16 hours of this carburization treatment, the rod was allowed to cool down.

After cooling the rod was examined and showed a hard and black carburized tungsten surface. No oxidation was observed. Based on the weight gain of the rod, the thickness of the tungsten carbide layer was estimated to be about 1 micron.

The carburized tungsten rod was tested as a hanging cathode facing a cobalt-based anode rod in a molten electrolyte of an aluminium electrowinning cell. The electrolyte was at a temperature of 93O ⁰ C and made of 62.4 wt% Na ₃ AlF ₆ , 11 wt% NaF, 7 wt% KF, 4% wt% CaF and 9.6 wt% Al ₂ O ₃ . A current was passed between the anode and the cathode at a cathodic current density of 0.8 A/cm ² .

During electrolysis, the cell voltage showed over time a very regular saw tooth profile indicating that the cathodic tungsten rod was well wetted by product aluminium. After 200 hours, the electrolysis was stopped and the cathode was removed from the cell to be examined.

The carburized tungsten cathodic rod showed no sign of wear. Its surface was covered with a layer of aluminium indicating that it had been well wetted by molten aluminium during use. The change of dimension of the tungsten cathodic rod was less than 150 micron in the rod radius after 200 hours, or about 0.7 microns per hour which was at least 20 times less than the non carburized cathode.
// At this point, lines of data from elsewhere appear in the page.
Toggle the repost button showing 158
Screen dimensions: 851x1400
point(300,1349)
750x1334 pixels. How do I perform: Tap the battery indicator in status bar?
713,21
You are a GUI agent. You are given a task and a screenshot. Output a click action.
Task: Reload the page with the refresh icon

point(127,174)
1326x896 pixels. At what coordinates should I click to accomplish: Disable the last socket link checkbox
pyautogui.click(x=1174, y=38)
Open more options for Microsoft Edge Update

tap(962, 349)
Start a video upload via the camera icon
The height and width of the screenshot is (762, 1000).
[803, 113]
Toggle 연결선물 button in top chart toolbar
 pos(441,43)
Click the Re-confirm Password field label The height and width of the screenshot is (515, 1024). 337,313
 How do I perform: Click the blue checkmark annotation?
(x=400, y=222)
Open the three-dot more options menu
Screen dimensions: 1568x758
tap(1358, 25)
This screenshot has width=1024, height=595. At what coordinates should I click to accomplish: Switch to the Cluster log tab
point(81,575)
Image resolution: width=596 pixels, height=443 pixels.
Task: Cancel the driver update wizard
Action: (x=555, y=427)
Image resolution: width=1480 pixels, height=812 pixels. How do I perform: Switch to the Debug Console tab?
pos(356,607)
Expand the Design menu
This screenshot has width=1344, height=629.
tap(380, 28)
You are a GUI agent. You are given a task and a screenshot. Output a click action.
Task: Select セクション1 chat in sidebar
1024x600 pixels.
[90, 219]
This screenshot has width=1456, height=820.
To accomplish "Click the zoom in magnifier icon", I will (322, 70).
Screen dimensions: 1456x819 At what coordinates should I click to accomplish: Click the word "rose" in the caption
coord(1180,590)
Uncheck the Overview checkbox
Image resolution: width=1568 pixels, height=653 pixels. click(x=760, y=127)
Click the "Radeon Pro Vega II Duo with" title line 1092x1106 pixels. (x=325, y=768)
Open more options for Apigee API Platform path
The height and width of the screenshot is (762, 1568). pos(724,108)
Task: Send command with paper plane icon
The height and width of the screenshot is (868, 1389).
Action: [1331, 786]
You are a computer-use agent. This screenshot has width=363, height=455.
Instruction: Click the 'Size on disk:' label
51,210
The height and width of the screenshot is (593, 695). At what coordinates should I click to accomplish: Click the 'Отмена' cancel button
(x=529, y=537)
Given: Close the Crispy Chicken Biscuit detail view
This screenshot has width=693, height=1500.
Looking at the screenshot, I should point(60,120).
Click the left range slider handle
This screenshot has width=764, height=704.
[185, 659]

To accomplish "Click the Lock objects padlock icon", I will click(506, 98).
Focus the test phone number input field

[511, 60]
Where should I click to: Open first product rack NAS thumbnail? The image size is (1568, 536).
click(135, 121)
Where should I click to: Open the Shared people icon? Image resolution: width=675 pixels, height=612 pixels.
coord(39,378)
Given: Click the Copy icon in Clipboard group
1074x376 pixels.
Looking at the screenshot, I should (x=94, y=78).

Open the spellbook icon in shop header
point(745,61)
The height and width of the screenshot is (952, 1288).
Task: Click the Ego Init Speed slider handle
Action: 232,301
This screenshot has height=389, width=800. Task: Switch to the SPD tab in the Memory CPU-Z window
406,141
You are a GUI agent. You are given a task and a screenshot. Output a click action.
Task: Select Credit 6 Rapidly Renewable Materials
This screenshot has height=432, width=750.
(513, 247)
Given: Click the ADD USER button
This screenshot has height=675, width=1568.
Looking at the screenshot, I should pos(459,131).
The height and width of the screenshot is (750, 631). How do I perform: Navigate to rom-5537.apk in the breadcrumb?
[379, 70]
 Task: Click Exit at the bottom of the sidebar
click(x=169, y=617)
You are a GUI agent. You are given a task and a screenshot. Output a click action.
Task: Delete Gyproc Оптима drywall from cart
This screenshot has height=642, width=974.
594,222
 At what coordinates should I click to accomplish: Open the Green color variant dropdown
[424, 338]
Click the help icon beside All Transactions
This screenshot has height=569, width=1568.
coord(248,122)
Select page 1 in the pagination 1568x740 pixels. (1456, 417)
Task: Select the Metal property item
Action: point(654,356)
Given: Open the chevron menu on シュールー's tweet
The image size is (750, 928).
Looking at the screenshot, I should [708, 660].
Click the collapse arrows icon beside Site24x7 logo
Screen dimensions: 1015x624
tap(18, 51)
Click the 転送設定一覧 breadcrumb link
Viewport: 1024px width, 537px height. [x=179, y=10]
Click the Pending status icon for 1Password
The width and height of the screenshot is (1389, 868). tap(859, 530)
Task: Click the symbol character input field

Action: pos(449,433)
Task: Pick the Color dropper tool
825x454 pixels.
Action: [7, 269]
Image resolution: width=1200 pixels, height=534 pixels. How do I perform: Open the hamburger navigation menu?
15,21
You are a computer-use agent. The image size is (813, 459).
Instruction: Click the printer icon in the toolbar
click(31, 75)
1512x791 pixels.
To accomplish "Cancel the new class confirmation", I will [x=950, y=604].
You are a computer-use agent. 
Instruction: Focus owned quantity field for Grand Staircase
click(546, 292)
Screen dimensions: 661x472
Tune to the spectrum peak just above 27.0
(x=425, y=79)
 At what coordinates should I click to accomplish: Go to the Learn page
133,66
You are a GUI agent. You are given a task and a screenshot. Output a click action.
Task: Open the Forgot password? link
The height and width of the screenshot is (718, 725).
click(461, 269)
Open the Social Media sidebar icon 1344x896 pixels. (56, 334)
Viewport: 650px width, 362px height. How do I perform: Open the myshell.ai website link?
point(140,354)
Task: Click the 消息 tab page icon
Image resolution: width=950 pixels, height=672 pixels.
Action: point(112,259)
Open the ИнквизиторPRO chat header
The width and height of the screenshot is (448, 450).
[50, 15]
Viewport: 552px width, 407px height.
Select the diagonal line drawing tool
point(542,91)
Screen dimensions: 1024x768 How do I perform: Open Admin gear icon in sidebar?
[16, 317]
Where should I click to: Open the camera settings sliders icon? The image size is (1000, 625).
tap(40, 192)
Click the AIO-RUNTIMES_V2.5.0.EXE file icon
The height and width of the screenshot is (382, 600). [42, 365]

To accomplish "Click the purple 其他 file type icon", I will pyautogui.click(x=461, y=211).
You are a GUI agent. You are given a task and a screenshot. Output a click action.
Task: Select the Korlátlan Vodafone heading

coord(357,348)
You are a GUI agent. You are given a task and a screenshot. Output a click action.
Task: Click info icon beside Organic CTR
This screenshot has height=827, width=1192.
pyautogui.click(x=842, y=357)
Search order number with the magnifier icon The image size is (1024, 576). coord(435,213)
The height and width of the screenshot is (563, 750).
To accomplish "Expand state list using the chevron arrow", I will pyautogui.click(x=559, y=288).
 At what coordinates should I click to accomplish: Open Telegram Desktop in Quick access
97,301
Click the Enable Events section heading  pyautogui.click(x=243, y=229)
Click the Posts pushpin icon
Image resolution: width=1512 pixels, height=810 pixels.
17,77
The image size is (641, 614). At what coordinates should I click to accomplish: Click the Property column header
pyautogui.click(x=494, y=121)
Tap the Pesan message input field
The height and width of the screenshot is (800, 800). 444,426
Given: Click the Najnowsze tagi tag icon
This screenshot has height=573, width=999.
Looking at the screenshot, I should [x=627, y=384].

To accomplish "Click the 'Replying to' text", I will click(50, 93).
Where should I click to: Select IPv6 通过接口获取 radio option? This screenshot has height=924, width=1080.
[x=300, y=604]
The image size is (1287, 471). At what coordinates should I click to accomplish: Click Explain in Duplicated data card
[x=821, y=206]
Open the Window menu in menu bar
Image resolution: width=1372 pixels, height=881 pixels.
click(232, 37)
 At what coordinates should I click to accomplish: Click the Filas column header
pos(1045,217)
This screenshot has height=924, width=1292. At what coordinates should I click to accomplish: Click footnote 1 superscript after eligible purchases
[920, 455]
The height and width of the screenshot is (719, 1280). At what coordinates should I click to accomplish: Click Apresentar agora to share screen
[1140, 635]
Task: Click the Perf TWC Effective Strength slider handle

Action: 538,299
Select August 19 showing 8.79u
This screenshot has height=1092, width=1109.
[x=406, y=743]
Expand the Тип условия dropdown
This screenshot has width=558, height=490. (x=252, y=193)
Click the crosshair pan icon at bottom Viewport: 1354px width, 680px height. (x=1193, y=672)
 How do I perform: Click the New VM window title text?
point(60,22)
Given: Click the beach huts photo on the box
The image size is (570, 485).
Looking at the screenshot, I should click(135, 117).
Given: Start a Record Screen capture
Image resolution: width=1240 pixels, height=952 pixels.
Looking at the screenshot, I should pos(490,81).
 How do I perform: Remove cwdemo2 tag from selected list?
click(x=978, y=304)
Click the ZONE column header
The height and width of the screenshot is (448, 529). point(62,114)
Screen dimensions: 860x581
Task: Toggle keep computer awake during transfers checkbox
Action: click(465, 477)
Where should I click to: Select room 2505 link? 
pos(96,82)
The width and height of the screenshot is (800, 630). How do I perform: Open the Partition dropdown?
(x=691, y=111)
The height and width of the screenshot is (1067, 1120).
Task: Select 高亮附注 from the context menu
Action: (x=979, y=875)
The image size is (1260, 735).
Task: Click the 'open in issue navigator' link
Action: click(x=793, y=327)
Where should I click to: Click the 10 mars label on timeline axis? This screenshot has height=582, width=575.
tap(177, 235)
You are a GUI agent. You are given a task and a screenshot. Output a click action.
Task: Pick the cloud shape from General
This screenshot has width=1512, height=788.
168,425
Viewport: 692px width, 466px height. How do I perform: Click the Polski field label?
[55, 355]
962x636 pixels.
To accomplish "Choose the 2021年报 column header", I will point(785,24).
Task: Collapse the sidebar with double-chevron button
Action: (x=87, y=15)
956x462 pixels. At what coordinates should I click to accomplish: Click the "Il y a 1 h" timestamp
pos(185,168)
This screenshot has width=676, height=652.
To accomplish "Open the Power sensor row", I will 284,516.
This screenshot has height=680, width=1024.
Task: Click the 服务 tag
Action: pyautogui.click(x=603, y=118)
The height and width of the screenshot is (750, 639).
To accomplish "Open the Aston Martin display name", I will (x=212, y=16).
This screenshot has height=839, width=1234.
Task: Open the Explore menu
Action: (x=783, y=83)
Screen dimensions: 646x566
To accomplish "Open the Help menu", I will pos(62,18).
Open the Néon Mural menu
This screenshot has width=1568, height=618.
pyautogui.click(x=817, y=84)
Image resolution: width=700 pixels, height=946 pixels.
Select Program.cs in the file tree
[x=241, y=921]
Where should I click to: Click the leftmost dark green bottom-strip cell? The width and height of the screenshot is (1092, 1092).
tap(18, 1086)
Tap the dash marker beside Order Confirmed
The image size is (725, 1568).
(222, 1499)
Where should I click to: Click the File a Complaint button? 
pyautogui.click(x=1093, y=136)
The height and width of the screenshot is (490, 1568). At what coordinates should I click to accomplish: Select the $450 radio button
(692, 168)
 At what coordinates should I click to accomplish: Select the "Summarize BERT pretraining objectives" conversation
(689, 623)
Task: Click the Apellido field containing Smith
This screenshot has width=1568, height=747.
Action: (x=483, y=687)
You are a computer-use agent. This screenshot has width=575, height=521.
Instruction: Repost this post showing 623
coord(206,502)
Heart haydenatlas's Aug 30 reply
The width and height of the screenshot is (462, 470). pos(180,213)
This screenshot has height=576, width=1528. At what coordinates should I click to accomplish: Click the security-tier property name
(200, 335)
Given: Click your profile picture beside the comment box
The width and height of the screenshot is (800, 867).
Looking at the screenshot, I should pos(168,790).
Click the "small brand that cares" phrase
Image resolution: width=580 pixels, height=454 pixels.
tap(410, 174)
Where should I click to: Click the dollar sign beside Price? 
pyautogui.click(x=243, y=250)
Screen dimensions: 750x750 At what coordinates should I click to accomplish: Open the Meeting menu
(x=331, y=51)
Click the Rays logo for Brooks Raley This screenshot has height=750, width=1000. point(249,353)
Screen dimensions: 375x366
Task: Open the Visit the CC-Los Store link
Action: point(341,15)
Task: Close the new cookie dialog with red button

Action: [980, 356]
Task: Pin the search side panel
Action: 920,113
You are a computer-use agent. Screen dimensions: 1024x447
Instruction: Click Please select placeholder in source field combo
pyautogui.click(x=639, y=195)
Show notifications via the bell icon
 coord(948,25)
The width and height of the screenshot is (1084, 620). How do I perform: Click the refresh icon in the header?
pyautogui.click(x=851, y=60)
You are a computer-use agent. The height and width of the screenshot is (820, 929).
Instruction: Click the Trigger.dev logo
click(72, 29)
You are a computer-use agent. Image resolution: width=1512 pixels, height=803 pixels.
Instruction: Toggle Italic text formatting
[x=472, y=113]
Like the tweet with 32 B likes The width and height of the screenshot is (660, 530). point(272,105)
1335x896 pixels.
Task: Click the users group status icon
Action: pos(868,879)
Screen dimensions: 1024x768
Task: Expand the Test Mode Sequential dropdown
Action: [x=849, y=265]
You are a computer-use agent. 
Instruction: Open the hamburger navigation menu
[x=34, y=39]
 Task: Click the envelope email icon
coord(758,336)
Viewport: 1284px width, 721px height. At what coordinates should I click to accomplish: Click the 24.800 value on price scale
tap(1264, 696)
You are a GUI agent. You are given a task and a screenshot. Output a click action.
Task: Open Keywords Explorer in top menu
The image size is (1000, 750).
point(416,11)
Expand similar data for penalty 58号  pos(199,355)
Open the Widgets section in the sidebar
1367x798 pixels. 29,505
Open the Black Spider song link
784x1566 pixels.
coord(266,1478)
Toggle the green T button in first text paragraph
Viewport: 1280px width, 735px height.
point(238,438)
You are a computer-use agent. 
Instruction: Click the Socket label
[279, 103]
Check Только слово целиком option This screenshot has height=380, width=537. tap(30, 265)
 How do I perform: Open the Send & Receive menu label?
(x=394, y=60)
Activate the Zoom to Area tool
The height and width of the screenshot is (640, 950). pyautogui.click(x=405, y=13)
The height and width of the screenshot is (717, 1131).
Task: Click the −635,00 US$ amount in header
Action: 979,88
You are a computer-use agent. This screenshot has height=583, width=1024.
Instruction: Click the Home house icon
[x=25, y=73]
Compared to a non-carburized metallic tungsten cathode having a wear rate of 2 to 3 micron per hour during use, this test demonstrated that carburizing a tungsten cathode prior to use is an appropriate pre- treatment for improving the corrosion resistance of the cathode during use.

The corrosion resistance can be improved by forming at the surface of the tungsten cathodic rod a thicker carburised layer, for instance having a thickness in the range of 0.05 to 1 mm, in particular 0.1 to 0.5 mm, for example by heat treating the tungsten cathodic rod in a methane-hydrogen atmosphere.

Example 2

The starting point of this Example is based on two experimental observations:

- A titanium diboride-based coating can be obtained from a slurry of TiB ₂ powders in carbon pitch (H. Oye et al. : TMS 2006 - pp. 262) .

A tungsten carbide layer that is formed by reaction between a metallic tungsten surface and a carbon source can be used as a diffusion bonding between the tungsten structure and the carbon matrix.

This Example therefore describes a cathodic tungsten rod which is coated with a TiB ₂ -based coating as follows:

A layer of commercial cathode glue consisting essentially of a mixture of graphite powder and pitch was applied on a sandblasted surfaces of a tungsten rod.

Dry particulate TiB ₂ was sprayed and incorporated into the still-humid cathode glue. The excess TiB ₂ powder was eliminated by brushing. The applied TiB ₂ -glue layer was dried for 30 minutes at 150 ⁰ C in air. The application of a TiB ₂ -glue layer was repeated five times overall. The five applied layers formed a green coating having a thickness of about 0.5 mm was obtained on the tungsten cathodic rod.

After application of the TiB ₂ -glue coating the tungsten cathodic rod was placed in a graphite powder bed and submitted to a carburization reaction at 950 ⁰ C during 24 hours in air.

After carburization, the coated tungsten cathodic rod was allowed to cool down to room temperature and examined. The TiB ₂ -based coating was coherent and showed no sign of any surface oxidation. The coating was hard and adhered well to the cathodic tungsten rod, i.e. resisting sandblasting.

Aluminium-wettability of the coating was improved by applying a layer of a copper slurry thereon, as taught in

WO01/42168 (assigned to MOLTECH Invent SA), e.g. oxidised

Cu particles in colloidal Al ₂ O ₃ . As an alternative, this copper-based layer can be applied before carburization.

The coated tungsten cathodic rod was then tested as a hanging cathode in a cell under the same conditions as described in Example 1.

After 200 hours, the electrolysis was stopped and the cathode was removed from the cell to be examined.

The TiB ₂ -based coating had been fully impregnated by aluminium during electrolysis. The tungsten carbide layer underneath the TiB ₂ -based coating formed a barrier layer on the metallic tungsten substrate so that this substrate contained no aluminium and showed no sign of diffusion or dissolution. No signs of wear were observed on the cathodic rod whose dimension had remained unchanged.